**Excerpted records:**

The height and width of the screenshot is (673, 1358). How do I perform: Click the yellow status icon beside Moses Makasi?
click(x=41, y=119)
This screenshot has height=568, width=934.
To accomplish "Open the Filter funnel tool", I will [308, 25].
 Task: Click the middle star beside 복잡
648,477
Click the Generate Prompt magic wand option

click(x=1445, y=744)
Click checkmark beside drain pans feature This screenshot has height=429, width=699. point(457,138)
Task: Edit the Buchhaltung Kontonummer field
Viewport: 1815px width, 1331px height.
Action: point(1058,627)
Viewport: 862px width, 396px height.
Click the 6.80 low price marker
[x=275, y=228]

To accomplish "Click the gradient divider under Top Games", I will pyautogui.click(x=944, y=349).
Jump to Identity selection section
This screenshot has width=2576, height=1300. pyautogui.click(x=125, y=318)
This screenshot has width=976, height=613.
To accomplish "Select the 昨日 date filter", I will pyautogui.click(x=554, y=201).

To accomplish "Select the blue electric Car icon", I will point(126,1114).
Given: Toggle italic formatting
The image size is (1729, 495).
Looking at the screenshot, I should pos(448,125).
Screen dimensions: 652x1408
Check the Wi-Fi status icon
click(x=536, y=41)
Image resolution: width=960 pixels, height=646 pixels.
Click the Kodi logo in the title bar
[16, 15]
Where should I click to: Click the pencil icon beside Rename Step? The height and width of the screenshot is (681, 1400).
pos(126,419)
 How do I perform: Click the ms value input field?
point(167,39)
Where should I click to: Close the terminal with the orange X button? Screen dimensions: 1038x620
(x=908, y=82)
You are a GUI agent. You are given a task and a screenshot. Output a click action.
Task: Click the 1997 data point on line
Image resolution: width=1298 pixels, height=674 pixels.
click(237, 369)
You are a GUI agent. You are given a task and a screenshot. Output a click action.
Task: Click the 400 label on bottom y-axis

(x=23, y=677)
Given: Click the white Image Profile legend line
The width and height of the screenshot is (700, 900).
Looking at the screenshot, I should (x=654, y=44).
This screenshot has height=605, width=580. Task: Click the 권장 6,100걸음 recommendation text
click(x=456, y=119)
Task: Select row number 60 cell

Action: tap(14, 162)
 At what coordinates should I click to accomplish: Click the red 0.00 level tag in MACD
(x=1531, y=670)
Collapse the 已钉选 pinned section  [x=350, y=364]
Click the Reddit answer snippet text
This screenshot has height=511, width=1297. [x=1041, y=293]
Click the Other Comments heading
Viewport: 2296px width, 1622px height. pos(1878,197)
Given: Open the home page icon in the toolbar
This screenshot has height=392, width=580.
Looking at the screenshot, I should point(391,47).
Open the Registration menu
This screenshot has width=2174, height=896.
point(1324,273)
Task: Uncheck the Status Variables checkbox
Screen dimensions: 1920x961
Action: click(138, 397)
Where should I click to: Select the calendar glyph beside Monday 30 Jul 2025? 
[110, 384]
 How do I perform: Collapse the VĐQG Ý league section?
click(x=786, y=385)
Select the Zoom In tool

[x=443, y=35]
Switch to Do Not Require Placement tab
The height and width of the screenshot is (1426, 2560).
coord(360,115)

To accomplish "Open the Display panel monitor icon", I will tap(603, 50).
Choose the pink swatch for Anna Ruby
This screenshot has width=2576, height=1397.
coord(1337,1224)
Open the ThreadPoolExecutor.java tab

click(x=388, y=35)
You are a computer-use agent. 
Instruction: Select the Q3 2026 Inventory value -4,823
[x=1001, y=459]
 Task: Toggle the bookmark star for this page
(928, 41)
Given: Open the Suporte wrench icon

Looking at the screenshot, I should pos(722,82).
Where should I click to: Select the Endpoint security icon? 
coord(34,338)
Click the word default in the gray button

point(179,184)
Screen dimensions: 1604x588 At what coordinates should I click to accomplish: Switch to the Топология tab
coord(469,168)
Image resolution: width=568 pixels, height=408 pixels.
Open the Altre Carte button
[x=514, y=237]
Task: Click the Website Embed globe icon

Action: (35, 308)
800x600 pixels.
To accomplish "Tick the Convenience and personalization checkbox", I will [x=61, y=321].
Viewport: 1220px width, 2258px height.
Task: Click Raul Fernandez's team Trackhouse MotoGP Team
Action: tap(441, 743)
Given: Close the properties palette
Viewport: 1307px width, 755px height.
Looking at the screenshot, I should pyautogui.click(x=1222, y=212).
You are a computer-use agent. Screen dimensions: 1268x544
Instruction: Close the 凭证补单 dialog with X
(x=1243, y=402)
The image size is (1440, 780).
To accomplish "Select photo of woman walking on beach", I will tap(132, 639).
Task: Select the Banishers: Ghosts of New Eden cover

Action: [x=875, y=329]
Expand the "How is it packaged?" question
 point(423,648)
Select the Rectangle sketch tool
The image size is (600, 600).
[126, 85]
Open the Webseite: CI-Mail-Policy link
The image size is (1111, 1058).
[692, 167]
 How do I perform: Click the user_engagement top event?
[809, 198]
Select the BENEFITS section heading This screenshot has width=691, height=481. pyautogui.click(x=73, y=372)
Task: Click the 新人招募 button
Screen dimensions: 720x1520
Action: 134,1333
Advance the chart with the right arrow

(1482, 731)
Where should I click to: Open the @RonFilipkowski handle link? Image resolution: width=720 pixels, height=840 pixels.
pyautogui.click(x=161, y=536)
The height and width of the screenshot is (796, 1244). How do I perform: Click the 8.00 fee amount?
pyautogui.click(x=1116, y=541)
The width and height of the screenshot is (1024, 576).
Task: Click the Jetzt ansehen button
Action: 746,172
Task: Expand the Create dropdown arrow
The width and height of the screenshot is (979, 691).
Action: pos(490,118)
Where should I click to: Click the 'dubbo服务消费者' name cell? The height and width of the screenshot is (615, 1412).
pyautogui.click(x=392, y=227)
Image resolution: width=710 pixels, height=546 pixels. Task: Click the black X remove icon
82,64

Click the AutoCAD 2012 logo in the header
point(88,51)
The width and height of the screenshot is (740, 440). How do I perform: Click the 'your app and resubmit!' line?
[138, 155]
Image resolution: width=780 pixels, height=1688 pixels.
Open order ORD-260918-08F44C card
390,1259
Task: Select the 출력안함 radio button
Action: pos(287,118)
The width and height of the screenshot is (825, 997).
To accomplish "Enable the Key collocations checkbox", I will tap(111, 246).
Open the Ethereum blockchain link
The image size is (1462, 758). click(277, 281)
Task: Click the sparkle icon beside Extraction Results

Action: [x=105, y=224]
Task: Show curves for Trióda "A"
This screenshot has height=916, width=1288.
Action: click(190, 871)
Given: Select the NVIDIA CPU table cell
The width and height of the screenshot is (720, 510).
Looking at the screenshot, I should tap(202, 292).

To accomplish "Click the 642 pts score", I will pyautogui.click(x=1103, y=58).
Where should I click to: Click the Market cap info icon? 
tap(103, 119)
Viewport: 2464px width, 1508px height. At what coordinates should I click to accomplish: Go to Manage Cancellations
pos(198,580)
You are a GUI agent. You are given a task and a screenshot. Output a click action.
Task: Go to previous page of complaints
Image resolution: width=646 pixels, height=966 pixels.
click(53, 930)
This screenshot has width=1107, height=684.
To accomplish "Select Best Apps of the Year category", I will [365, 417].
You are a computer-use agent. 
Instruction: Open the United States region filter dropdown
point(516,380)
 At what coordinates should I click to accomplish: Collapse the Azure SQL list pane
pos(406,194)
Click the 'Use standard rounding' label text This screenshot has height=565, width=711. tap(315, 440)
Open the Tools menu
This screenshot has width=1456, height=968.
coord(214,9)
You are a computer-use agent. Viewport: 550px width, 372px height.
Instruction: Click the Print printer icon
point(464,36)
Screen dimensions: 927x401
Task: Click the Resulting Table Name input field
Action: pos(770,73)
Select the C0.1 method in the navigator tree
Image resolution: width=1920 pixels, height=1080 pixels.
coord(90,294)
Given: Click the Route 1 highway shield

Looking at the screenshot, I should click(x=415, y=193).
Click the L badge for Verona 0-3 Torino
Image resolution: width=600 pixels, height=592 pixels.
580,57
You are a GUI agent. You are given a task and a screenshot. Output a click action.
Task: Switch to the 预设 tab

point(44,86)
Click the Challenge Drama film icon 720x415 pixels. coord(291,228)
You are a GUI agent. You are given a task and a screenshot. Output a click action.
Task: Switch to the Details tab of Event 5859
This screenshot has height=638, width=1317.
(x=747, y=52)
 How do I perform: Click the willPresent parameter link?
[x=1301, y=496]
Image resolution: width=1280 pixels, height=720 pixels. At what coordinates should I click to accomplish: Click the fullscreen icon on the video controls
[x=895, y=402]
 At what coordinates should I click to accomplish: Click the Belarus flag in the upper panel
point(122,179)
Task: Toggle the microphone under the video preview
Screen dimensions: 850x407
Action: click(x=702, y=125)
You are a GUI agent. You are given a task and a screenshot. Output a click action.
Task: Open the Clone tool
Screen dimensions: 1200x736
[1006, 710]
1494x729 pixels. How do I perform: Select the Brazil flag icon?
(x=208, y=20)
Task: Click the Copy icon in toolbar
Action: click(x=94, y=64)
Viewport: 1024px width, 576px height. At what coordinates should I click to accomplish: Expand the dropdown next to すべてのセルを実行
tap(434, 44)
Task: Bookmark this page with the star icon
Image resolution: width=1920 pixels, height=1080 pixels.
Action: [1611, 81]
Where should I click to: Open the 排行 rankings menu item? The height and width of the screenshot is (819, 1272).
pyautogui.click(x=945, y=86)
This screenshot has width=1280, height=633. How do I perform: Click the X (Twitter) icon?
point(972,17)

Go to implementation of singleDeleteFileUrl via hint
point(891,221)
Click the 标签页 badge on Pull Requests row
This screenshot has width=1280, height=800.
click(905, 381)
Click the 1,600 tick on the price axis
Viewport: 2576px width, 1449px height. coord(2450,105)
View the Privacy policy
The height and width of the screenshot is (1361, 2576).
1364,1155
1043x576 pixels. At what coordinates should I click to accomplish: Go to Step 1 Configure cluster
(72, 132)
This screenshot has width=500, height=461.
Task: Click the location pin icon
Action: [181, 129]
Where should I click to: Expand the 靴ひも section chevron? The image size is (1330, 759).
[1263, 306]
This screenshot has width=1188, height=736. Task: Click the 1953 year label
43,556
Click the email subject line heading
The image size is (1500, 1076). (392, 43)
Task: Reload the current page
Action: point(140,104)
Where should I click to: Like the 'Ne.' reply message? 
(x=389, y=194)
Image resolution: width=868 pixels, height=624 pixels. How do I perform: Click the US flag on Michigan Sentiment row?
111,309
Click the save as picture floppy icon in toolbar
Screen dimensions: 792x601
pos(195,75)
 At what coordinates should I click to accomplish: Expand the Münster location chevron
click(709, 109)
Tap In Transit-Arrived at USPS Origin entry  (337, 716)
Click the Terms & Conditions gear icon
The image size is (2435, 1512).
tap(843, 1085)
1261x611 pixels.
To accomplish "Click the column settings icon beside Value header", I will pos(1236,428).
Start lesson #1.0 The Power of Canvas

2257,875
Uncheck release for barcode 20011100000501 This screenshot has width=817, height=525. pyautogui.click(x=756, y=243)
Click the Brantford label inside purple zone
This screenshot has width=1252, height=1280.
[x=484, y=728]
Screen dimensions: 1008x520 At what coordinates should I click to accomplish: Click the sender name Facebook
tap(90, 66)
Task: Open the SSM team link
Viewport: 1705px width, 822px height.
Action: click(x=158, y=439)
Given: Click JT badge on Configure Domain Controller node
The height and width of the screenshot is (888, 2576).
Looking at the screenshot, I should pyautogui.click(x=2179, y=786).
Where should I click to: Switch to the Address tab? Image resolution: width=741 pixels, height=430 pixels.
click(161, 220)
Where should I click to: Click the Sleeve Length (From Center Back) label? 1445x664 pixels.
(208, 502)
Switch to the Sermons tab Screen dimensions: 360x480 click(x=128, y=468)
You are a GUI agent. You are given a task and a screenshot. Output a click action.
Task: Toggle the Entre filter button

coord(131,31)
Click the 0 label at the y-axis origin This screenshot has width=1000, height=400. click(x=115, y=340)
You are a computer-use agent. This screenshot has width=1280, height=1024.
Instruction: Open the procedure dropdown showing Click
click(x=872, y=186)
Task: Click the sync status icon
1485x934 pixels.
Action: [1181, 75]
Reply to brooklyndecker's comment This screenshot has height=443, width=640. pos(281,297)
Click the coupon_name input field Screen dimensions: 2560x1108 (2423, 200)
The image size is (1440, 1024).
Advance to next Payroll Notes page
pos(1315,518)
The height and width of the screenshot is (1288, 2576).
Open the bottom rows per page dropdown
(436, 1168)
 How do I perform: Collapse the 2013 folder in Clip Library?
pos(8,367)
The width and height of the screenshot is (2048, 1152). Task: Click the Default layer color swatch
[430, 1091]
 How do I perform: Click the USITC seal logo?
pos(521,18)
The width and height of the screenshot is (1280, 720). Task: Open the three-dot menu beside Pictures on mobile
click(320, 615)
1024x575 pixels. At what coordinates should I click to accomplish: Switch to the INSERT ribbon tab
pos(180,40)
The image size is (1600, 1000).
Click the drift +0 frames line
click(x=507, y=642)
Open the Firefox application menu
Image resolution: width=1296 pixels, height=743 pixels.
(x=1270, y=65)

**What the task asks:** Convert the records from the line with "Task: Bookmark this page with the star icon" to the line with "Viewport: 2576px width, 1449px" into a numbered list, leaving out blank lines.

**Full solution:**
1. Task: Bookmark this page with the star icon
2. Image resolution: width=1920 pixels, height=1080 pixels.
3. Action: [1611, 81]
4. Where should I click to: Open the 排行 rankings menu item? The height and width of the screenshot is (819, 1272).
5. pyautogui.click(x=945, y=86)
6. This screenshot has width=1280, height=633. How do I perform: Click the X (Twitter) icon?
7. point(972,17)
8. Go to implementation of singleDeleteFileUrl via hint
9. point(891,221)
10. Click the 标签页 badge on Pull Requests row
11. This screenshot has width=1280, height=800.
12. click(905, 381)
13. Click the 1,600 tick on the price axis
14. Viewport: 2576px width, 1449px height. coord(2450,105)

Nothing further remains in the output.